25 anni senza Brera, linguista del calcio italiano

“Dopo minuti di melina arriva il forcing finale: disimpegno del centrocampista che serve Rombo di tuono, il goleador sfrutta la palla gol e incorna uccellando il portiere”. Se non fosse mai nato Gianni Brera, di questa frase rimarrebbe soltanto “Dopo minuti di arriva il finale: del che serve sfrutta la portiere”. Il resto delle parole che completano e danno un senso alle righe precedenti sono invenzioni del celebre giornalista, scrittore e linguista nato a San Zenone al Po. Nessuno più di lui ha saputo personalizzare il linguaggio del calcio: i suoi neologismi, le sue espressioni e i suoi soprannomi sono ancora attuali e alcuni di questi sono entrati a far parte del dizionario della lingua italiana. Tuttavia, non sempre fu apprezzato e non mancarono neppure scontri con alcuni grandi protagonisti della nostra Serie A come Gianni Rivera o Arrigo Sacchi. Loro furono tra le “vittime” della personale interpretazione che Brera aveva di questo sport. Una visione legata alle radici più profonde, o per certi versi antiquate, del calcio “all’italiana”. 
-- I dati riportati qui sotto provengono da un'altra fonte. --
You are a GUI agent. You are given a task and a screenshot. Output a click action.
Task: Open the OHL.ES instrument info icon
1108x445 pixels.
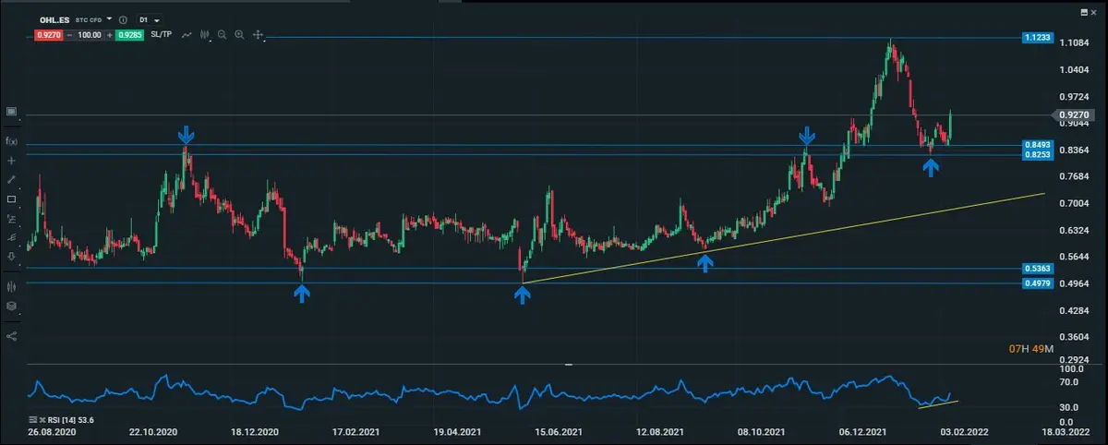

Abatino, Rombo di tuono, Bonimba

Se oggi ci sono il “Pipita”, la “Joya” e tanti altri soprannomi, prevalentemente di origine sudamericana e prestati dalla lingua spagnola, che spopolano tra i calciatori della nostra Serie A, negli anni ’60 e ’70 c’era una sola persona capace di rendere immortali i nomignoli dei fuoriclasse di quei tempi: Gianni Brera. Così, dalla sua penna, nacquero “Abatino” (Gianni Rivera), “Rombo di tuono” (Gigi Riva) e “Bonimba” (Roberto Boninsegna). Il fantasista del Milan, in realtà, non gradì mai il soprannome che gli aveva affibbiato il giornalista lombardo.  Definendolo “Abatino”, infatti, voleva enfatizzare la fragile eleganza del numero 10 rossonero. Un piccolo abate, appunto, senza eccessi fuori dal campo e con poca presenza fisica sul rettangolo verde: stiloso, così tanto da sembrare quasi finto. Va da sé che Rivera non amò questo soprannome, anche perché la sua carriera ha risposto per lui. Molto più positivo, invece, l’appellativo che Brera diede ad un altro campione del calcio italiano di quegli anni: Gigi Riva. L’ex centravanti del Cagliari era e sarà poi per sempre “Rombo di tuono” per via della potenza e del suo sinistro. Piede mancino che utilizzava prevalentemente anche Roberto Boninsegna, per tutti “Bonimba”, grazie alla fantasia di Brera, ovviamente. Il linguista lombardo spiegò a lui stesso il perché di questo soprannome: “Perché hai il culo basso e quando corri mi ricordi Bagonghi, un nano da circo”. “Bonimba”, infatti, altro non era che la crasi tra il cognome dell’attaccante e il termine, piuttosto inusuale, con cui si definivano i nani che lavoravano nei circhi e che veniva utilizzato anche come aggettivo per descrivere, appunto, un uomo piccolo e sgraziato.